> **Task requirements**:
a - In the potato text, what is the most important factor in the nutritious and taste qualities of potatoes?
b - Copy the potato text exactly, from "It is also important" up to and including "and weight management.".

> **Selected passage**:
------------------------------
Harvest time, when are they ready!
How can you tell when to harvest your potatoes? The simplest way is to watch when the plants are flowering, two weeks after flowering when the leaves start dying back, you can start harvesting and enjoy cooking your new potatoes!
Now, let’s have a look at what these delicious tubers contain. Potatoes chemical composition depends of many factors, including the cultivar variety (there are a few thousand varieties worldwide!), soil characteristics, climate, fertilizer use. Potatoes chemical composition is defined by moisture, dry matter, protein, lipid, sugar, fiber, starch and phosphorus content. Better quality potatoes have a high content of dry matter, higher percentage of starch and protein, and lower sugar content. The most important factor determining nutritious and taste qualities is the dry matter content. A higher dry matter content means lower moisture, and results in increased crispiness, less oil absorption and better tasting cooked potatoes.
Cooked potatoes are a good source of vitamins and minerals. A 2/3 coups of boiled potatoes yields approximately 87 calories with a 77% water content, 1.9 g protein, 20.1 g carbs (mainly starch), 0.9 g sugar 1.8 g fiber and 0.1 g fat. Potatoes have usually a high glycemic index (GI) unsuitable for people with diabetes. A way of lowering the GI is by cooling them after cooking which can lower the GI by 25-26%; cooling would also provide more resistant starch which feeds the friendly bacteria in gut. Potatoes are also a good source of vitamins and minerals, particularly potassium and vitamin C, concentrated in potato skin. Potato skin also contains healthy bioactive compounds, such as antioxidant polyphenols and lutein beneficial for eye health. Another aspect to consider when consuming potatoes, is that they also contain glycoalkaloids, a class of toxic phytonutrients with role in protection against pests, which can have harmful health effects if consumed in high amounts.
Several health benefits linked to potatoes consumption are important to mention. One notable benefit is helping with weight loss. Potatoes are particularly filling and induce a prolonged feeling of fulness after meals. A study of 40 common foods has shown that potatoes were the most filling. Also, a side of boiled potatoes has a lower caloric intake as compared to pasta or white rice. Thus, potatoes may be beneficial in a weight loss diet. Another health benefit is related to the minerals, vitamins and antioxidants contained in the potato skin that may lower blood pressure and heart disease, while their “resistant starch” may also improve digestive health. Potato consumption is also important to those with celiac disease and have to follow a gluten-free diet. Unlike grains such as spelt, wheat, barley and rye, potatoes do not contain the protein gluten, causing adverse reactions in people with gluten sensitivity.
Andean legends consider potatoes a gift from gods rewarding strength of character, such as the story of a young man named Choque who refused to accept the conditions that his own Sapallas people were enduring under their belligerent neighbors, the Karis. The gods, impressed by Choque’s faith and courage, offered the Sapallas the sacred seeds of potatoes. Not knowing what this new plant was, their greedy Karis oppressor’s consumed the upper poisonous parts of the plants and fell sick. The Sapallas ate the tubers that grew underground, which gave them new strength to fight the Karis, and regain independence. Since then, potatoes have been cultivated with respect as a sacred gift from gods.
It is also important to note that some people may develop potato allergy, which is mainly linked to a protein that potatoes contain, named patatin. Another class of compounds are acrylamides that form when potatoes are cooked at very high temperatures, and that may have harmful health effects. Thus, the manner of cooking potatoes is very important when considering their health benefits and weight management.
If you decide that potatoes are for you, give them a try and see if you can grow your own rewarding crop of this humble but mighty vegetable!
------------------------------
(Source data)
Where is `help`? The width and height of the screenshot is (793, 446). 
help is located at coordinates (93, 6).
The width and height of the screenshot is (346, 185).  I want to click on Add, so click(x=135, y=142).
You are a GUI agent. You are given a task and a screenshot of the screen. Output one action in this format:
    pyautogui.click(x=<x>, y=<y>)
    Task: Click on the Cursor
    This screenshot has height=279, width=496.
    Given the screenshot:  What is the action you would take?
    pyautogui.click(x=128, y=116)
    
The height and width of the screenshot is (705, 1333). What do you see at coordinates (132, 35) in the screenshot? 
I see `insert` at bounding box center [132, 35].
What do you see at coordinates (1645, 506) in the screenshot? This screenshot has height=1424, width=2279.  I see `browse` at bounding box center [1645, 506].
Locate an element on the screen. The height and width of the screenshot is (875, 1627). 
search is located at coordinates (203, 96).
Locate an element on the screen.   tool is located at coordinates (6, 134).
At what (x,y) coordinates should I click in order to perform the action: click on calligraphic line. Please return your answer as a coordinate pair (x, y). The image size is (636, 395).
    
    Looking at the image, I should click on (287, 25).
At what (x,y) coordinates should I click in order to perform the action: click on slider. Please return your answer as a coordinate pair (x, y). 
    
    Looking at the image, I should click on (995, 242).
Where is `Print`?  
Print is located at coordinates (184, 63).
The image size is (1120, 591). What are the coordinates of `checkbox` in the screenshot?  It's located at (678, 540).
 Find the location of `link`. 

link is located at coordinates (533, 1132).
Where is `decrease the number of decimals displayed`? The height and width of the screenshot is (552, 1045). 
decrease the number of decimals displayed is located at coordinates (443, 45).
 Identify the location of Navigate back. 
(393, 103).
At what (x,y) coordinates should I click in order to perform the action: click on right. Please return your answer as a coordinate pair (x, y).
------------------------------
> **Results by task**:
a - The dry matter content.

b -
It is also important to note that some people may develop potato allergy, which is mainly linked to a protein that potatoes contain, named patatin. Another class of compounds are acrylamides that form when potatoes are cooked at very high temperatures, and that may have harmful health effects. Thus, the manner of cooking potatoes is very important when considering their health benefits and weight management.